_Objective_
Write out the records word for word, starting at the line that contains "Given: Open the Действия" and ending with the final line of the records, with both of those lines included.

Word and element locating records
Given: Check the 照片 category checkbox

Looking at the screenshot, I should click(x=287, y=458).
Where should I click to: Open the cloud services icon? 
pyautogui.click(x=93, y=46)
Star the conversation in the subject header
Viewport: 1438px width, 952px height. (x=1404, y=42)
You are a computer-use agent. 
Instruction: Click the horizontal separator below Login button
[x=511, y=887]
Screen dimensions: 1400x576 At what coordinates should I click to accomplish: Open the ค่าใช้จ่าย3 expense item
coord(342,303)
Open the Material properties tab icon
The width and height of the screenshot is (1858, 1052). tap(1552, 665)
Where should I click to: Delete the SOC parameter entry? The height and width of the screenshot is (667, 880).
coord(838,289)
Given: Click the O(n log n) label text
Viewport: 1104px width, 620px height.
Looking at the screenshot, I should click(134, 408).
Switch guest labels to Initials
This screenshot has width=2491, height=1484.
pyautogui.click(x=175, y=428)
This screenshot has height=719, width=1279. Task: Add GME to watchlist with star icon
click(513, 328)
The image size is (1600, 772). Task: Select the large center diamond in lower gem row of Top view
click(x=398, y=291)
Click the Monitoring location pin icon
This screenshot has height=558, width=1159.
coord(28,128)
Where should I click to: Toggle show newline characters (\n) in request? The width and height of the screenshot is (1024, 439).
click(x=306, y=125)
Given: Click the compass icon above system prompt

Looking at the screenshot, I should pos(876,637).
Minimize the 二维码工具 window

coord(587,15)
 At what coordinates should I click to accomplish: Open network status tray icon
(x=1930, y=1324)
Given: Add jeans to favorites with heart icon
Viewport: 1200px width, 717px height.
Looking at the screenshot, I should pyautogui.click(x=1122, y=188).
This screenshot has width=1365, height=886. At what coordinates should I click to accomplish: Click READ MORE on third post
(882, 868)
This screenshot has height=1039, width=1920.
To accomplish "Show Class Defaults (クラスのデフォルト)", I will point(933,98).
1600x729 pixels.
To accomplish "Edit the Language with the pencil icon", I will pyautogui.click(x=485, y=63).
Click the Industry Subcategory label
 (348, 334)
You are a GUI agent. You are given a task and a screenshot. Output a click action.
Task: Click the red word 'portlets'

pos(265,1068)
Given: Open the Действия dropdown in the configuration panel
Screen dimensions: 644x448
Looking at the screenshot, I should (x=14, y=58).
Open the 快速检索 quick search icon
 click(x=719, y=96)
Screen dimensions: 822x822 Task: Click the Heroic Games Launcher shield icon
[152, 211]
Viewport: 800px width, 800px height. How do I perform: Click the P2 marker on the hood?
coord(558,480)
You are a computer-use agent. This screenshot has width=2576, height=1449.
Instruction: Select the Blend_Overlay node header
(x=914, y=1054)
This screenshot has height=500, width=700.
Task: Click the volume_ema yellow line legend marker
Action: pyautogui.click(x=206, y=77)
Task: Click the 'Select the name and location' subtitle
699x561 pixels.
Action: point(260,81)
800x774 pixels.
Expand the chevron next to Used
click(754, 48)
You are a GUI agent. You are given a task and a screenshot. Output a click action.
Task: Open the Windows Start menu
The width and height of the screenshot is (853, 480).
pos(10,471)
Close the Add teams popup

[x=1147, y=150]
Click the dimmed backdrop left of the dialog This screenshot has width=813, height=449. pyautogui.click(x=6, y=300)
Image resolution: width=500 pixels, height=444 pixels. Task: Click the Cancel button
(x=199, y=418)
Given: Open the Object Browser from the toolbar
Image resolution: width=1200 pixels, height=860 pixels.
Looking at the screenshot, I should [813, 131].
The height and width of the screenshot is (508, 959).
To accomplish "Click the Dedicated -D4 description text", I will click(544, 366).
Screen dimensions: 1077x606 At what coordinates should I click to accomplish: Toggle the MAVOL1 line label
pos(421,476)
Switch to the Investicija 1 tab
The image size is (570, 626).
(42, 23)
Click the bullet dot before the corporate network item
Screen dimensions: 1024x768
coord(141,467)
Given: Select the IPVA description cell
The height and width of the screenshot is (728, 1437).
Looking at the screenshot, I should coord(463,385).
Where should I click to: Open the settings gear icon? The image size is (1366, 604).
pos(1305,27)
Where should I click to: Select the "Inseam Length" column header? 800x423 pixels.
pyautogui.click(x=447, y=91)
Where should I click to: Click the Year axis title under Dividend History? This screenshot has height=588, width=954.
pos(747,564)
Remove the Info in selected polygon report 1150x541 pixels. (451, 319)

_Reply_
Given: Open the Действия dropdown in the configuration panel
Screen dimensions: 644x448
Looking at the screenshot, I should (x=14, y=58).
Open the 快速检索 quick search icon
 click(x=719, y=96)
Screen dimensions: 822x822 Task: Click the Heroic Games Launcher shield icon
[152, 211]
Viewport: 800px width, 800px height. How do I perform: Click the P2 marker on the hood?
coord(558,480)
You are a computer-use agent. This screenshot has width=2576, height=1449.
Instruction: Select the Blend_Overlay node header
(x=914, y=1054)
This screenshot has height=500, width=700.
Task: Click the volume_ema yellow line legend marker
Action: pyautogui.click(x=206, y=77)
Task: Click the 'Select the name and location' subtitle
699x561 pixels.
Action: point(260,81)
800x774 pixels.
Expand the chevron next to Used
click(754, 48)
You are a GUI agent. You are given a task and a screenshot. Output a click action.
Task: Open the Windows Start menu
The width and height of the screenshot is (853, 480).
pos(10,471)
Close the Add teams popup

[x=1147, y=150]
Click the dimmed backdrop left of the dialog This screenshot has width=813, height=449. pyautogui.click(x=6, y=300)
Image resolution: width=500 pixels, height=444 pixels. Task: Click the Cancel button
(x=199, y=418)
Given: Open the Object Browser from the toolbar
Image resolution: width=1200 pixels, height=860 pixels.
Looking at the screenshot, I should [813, 131].
The height and width of the screenshot is (508, 959).
To accomplish "Click the Dedicated -D4 description text", I will click(544, 366).
Screen dimensions: 1077x606 At what coordinates should I click to accomplish: Toggle the MAVOL1 line label
pos(421,476)
Switch to the Investicija 1 tab
The image size is (570, 626).
(42, 23)
Click the bullet dot before the corporate network item
Screen dimensions: 1024x768
coord(141,467)
Given: Select the IPVA description cell
The height and width of the screenshot is (728, 1437).
Looking at the screenshot, I should coord(463,385).
Where should I click to: Open the settings gear icon? The image size is (1366, 604).
pos(1305,27)
Where should I click to: Select the "Inseam Length" column header? 800x423 pixels.
pyautogui.click(x=447, y=91)
Where should I click to: Click the Year axis title under Dividend History? This screenshot has height=588, width=954.
pos(747,564)
Remove the Info in selected polygon report 1150x541 pixels. (451, 319)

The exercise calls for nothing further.